▸ Provided entries
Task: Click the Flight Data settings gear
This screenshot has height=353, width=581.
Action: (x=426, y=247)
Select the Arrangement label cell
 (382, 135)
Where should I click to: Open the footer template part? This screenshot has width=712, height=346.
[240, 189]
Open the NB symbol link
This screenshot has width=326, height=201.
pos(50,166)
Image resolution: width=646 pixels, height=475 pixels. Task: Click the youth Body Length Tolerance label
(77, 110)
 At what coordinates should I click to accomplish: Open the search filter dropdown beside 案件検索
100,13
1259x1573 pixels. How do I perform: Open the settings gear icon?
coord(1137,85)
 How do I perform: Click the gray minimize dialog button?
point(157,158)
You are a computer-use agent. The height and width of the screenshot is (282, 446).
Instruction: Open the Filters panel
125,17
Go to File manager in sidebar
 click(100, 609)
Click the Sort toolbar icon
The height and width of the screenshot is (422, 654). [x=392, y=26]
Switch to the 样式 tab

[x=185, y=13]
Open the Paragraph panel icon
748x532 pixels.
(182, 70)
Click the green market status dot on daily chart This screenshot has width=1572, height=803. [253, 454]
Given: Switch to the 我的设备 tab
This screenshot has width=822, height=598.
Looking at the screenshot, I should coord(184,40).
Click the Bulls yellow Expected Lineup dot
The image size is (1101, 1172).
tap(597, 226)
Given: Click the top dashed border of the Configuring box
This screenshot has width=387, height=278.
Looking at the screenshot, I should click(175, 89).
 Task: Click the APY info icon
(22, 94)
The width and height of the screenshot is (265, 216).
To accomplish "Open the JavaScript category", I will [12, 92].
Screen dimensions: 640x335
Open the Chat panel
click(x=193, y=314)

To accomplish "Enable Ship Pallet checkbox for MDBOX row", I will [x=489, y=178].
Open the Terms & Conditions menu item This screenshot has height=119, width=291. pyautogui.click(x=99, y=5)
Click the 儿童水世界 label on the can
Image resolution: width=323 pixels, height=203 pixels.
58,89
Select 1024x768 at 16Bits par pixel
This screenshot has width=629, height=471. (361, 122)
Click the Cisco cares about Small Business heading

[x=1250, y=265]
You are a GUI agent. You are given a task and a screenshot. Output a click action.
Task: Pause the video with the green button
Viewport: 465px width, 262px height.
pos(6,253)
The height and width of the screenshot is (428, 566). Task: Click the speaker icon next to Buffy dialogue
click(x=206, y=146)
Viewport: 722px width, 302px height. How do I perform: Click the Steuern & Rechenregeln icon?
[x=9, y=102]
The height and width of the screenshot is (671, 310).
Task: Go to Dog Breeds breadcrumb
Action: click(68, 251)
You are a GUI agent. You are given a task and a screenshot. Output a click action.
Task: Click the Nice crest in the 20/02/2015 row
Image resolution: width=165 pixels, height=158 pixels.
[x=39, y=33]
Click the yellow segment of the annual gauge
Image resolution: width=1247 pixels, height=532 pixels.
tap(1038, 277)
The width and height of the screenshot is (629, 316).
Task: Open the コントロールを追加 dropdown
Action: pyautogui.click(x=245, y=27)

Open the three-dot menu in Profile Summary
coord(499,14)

▸ What to produce
The response should be the lines from the one containing "Image resolution: width=165" through the last line of the data, set down exactly and with no other line.

▸ Reply to the exercise
Image resolution: width=165 pixels, height=158 pixels.
[x=39, y=33]
Click the yellow segment of the annual gauge
Image resolution: width=1247 pixels, height=532 pixels.
tap(1038, 277)
The width and height of the screenshot is (629, 316).
Task: Open the コントロールを追加 dropdown
Action: pyautogui.click(x=245, y=27)

Open the three-dot menu in Profile Summary
coord(499,14)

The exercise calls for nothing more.